[THE PROBLEM]
Once the pictures are set aside, reproduce the entries below exactly.

(Source records)
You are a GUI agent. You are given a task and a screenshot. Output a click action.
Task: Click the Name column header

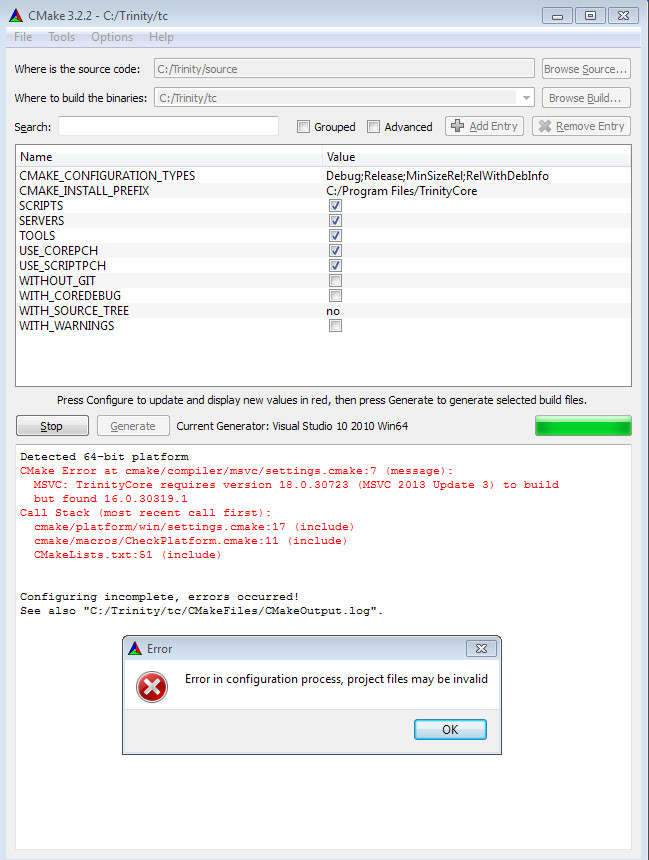(36, 157)
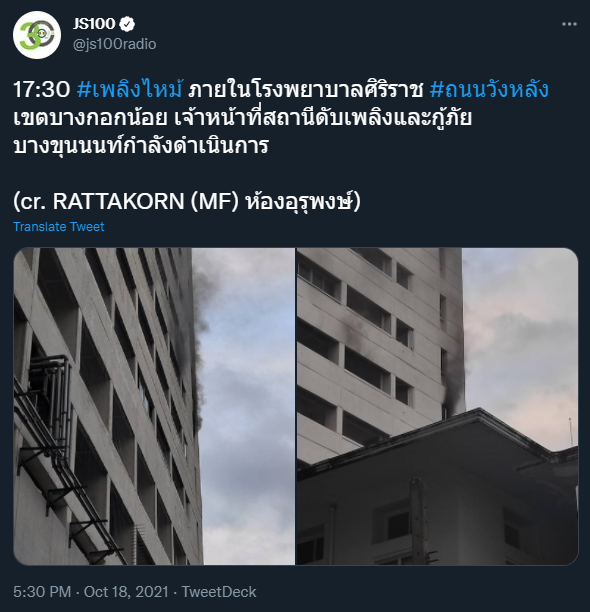Click the cr. RATTAKORN (MF) credit line
The height and width of the screenshot is (612, 590).
(x=187, y=201)
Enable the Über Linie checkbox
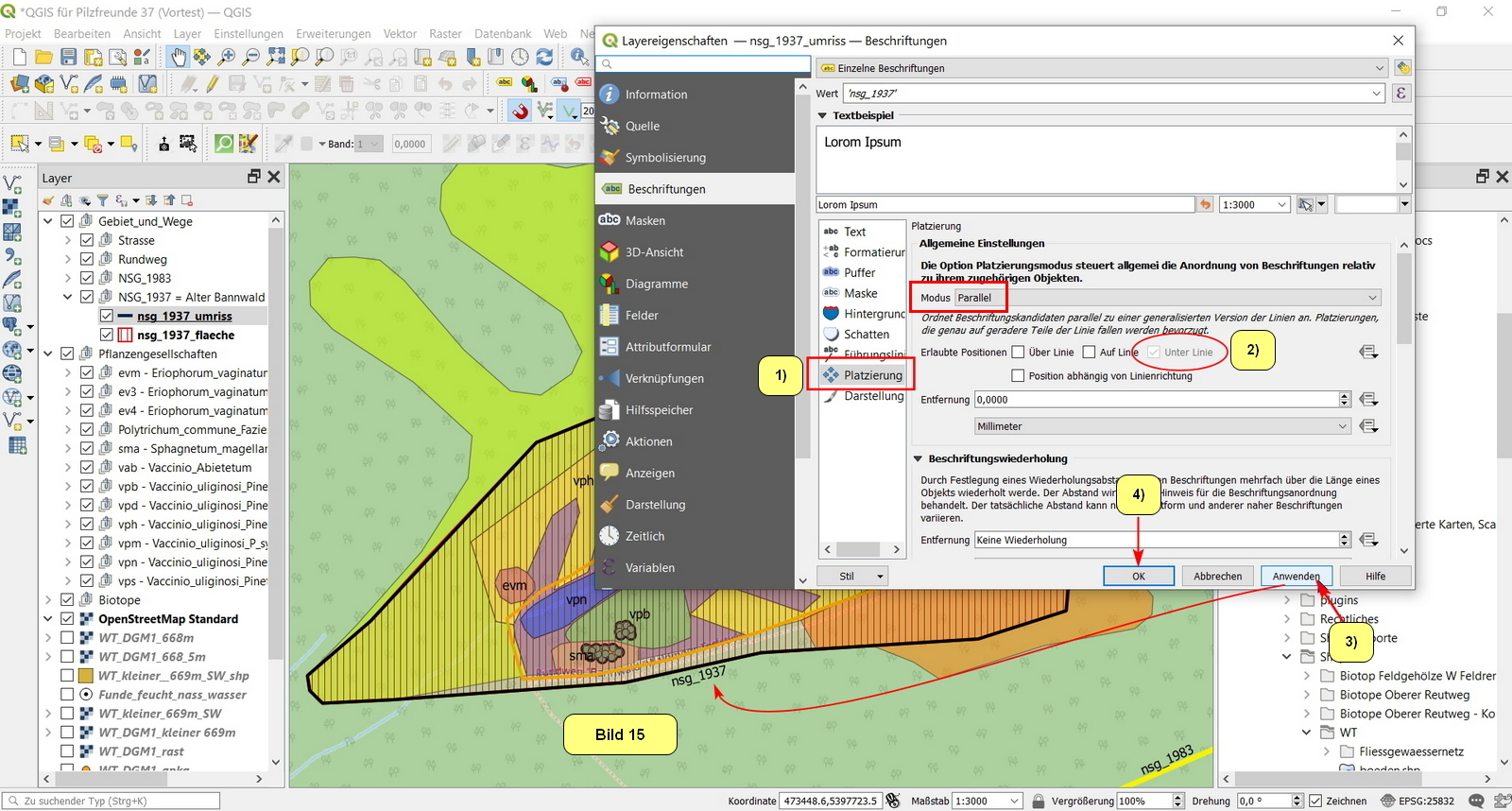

[RESULT BELOW]
You are a GUI agent. You are given a task and a screenshot. Output a click action.
Task: Click the Name column header

(36, 157)
Click the cr. RATTAKORN (MF) credit line
The height and width of the screenshot is (612, 590).
(x=187, y=201)
Enable the Über Linie checkbox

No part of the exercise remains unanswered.